Dataset entries:
----

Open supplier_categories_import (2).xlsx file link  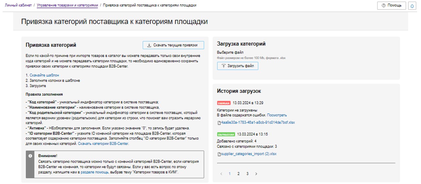pyautogui.click(x=248, y=154)
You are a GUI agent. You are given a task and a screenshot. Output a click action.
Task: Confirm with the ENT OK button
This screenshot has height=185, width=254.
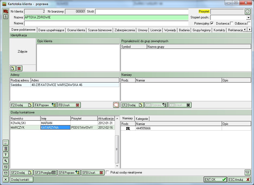point(215,180)
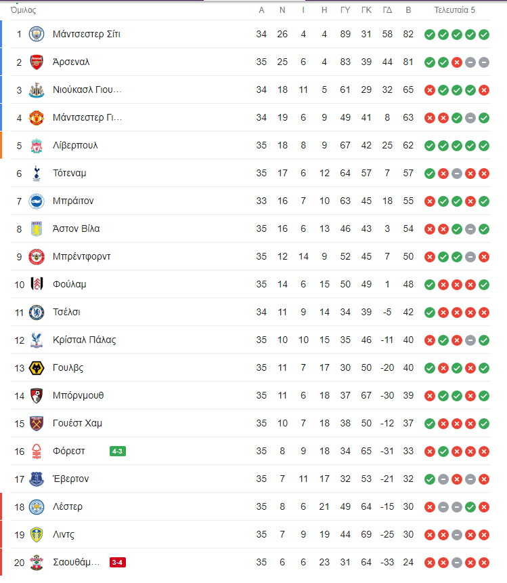Open the green 4-3 score badge for Φόρεστ

[118, 451]
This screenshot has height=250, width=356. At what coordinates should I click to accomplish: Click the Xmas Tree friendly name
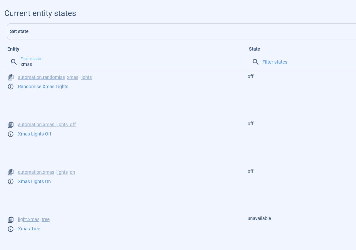(29, 229)
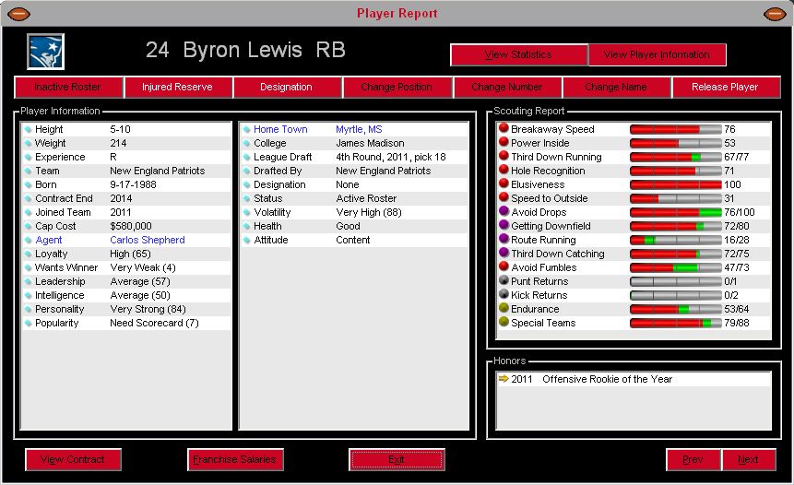Open agent Carlos Shepherd link

pyautogui.click(x=148, y=240)
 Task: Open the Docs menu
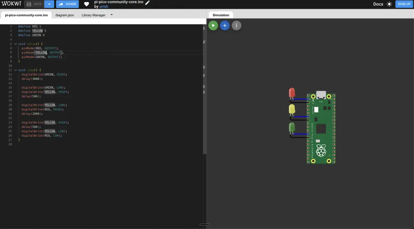pos(378,4)
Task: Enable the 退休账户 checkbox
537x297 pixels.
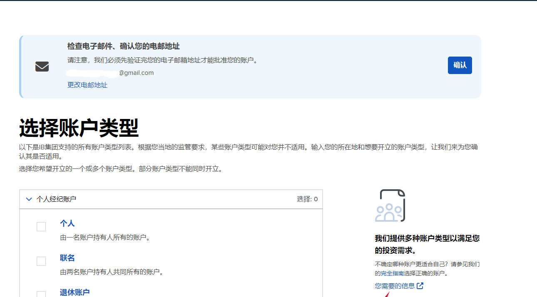Action: tap(41, 294)
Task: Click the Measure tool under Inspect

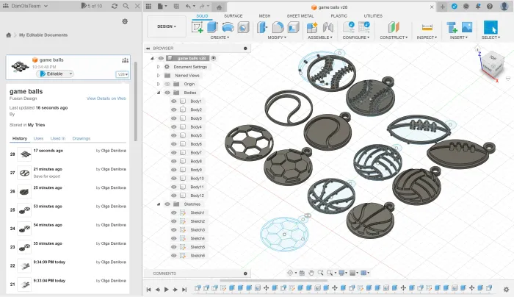Action: pyautogui.click(x=427, y=27)
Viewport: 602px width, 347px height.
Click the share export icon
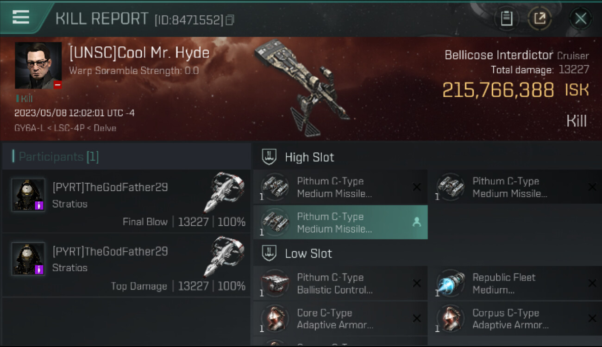coord(539,19)
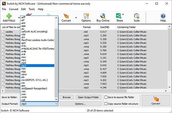Viewport: 172px width, 113px height.
Task: Enable Save to source file folder
Action: pos(106,97)
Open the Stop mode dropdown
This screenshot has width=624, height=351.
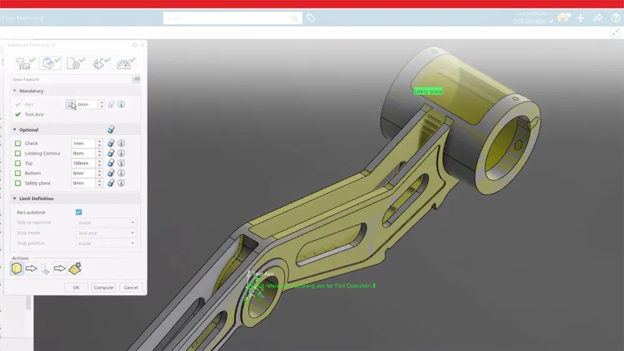coord(106,233)
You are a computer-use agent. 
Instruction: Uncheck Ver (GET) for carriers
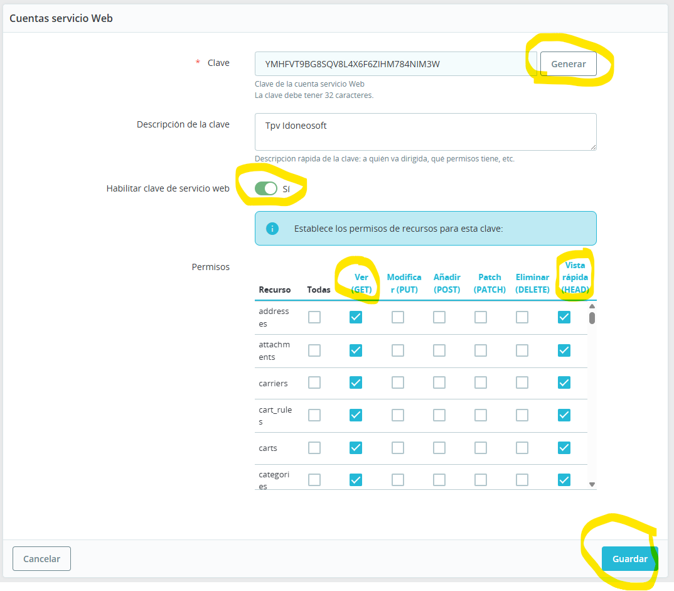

----

* _What to produce_:
Please pull out every line of the material above that contains the word "This". Only lines that match its case count.

* _Reply_:
This screenshot has height=185, width=254.
This screenshot has height=250, width=356. At what coordinates should I click to accomplish: Click the Xmas Tree friendly name
This screenshot has width=624, height=351.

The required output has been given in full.